On January 31st, McDonald said a Border poll within five years would be “an absolute necessity” for her party in coalition talks. “This is not an exotic red line for Sinn Féin,” she added. “It should be a central point for anyone.”

That was while polls showed Fianna Fáil could form a government without her. On February 7th, with Sinn Féin topping the polls, McDonald said: “I have not posited the Border poll and the preparations for it as a red line.”

It is telling this dramatic U-turn went largely unremarked. Although 57 per cent of Irish voters say they want a Border poll, almost none told exit pollsters it was a deciding factor in how they voted. Housing and health were why people supported Sinn Féin. Such people might not welcome the prospect of a party distracting itself in office with a united Ireland, or planning to saddle the Republic with an enormous unification bill.

In any case, talk of demanding a Border poll from Dublin is nonsense. Only the northern secretary can call a poll and the Border Agreement requires this only if a nationalist win appears likely.

McDonald now says an Irish government must “plan for constitutional change”. Sinn Féin has previously demanded a Green Paper, an Oireachtas committee and a constitutional convention on unification. Those ideas will certainly resurface but republicans must be careful what they wish for. Any credible costings and proposals for a united Ireland are bound to be controversial, for no clear electoral gain, given that almost everyone in the Republic supports unification in principle already.

The swing demographic in a Border poll would be the 20 per cent bloc of Alliance and Green voters in Northern Ireland, who are as likely to come from a unionist as a nationalist background.

Does Sinn Féin want its time in office defined by arguing for hypothetical changes to the structure and symbols of the Irish state, in a jurisdiction whose voters will not decide the outcome?

Aiken would not be the only unionist thinking "see how they like it"

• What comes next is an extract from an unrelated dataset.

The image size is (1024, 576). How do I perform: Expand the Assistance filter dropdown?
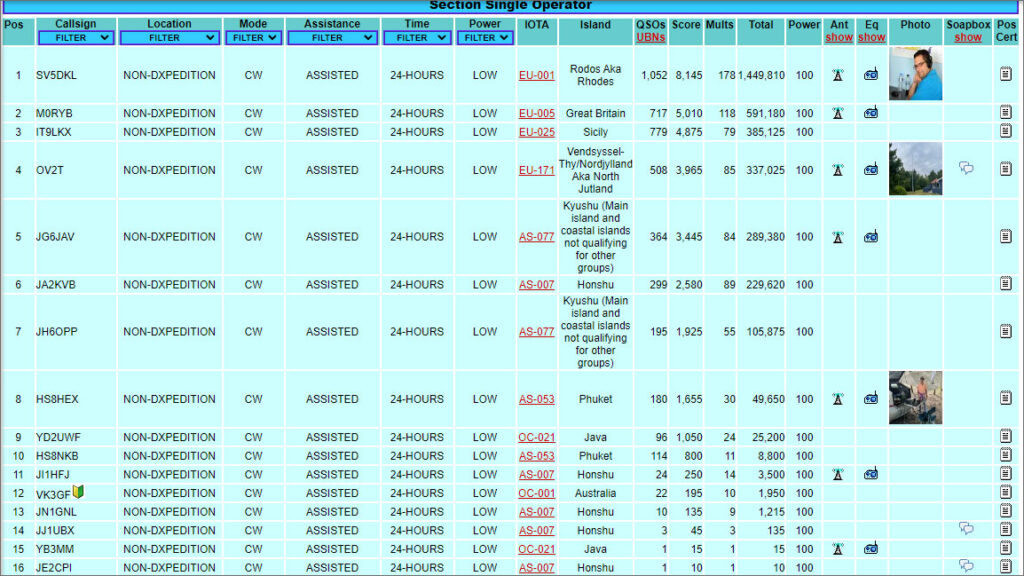(332, 38)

Having to propose an Alliance-friendly united Ireland looks like a guarantee of republican good behaviour at Stormont. Walking away from devolution to grandstand on unification is what caused Sinn Féin’s northern vote to fall by a quarter last year and Alliance’s vote to double.

Sinn Féin has long told supporters that getting into power on both sides of the border is a crucial step towards a united Ireland. This would appear to make Stormont more stable, or at least no more unstable, with republicans in government in Dublin.

‘Huge change’

So officially, unionists are not concerned. DUP leader Arlene Foster said Sinn Féin’s vote in the Republic, while representing “a huge change”, has not changed the dynamic on a united Ireland or the need for unionists to work with whatever Irish government emerges.

UUP leader Steven Aiken confined concerns to south of the Border.

“Our neighbours are living in interesting if worrying times,” he said, one eyebrow cheekily raised. He would not be the only unionist thinking “see how they like it”.

Despite all these reasons to believe northern politics will carry on much as before, it is naive to think a huge change can take place in the Republic without knock-on effects. Unification is still why everyone in Sinn Féin gets up in the morning and they enjoy keeping unionists awake at night. Every new strength will be exploited and opportunities for mischief are about to multiply.

One obvious temptation is the gains Sinn Féin could expect in an assembly election, from the momentum of its southern success. The party could reverse its decline in northern elections last year, crush the revival of the SDLP and aim to become Stormont’s largest party. These are powerful motivations to walk away from devolution again, if plausible excuses could be found.

Perhaps that is a guarantee of unionist good behaviour.